WHAT TO DO:
The answer should contain each record below, repeated exactly.

DATASET RECORDS:
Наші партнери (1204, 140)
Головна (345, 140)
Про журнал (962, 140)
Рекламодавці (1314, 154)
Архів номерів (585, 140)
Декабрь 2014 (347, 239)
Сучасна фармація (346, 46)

TASK SOLUTION:
Наші партнери (1204, 140)
Головна (345, 140)
Про журнал (962, 140)
Рекламодавці (1314, 154)
Архів номерів (585, 140)
Декабрь 2014 (347, 239)
Сучасна фармація (346, 46)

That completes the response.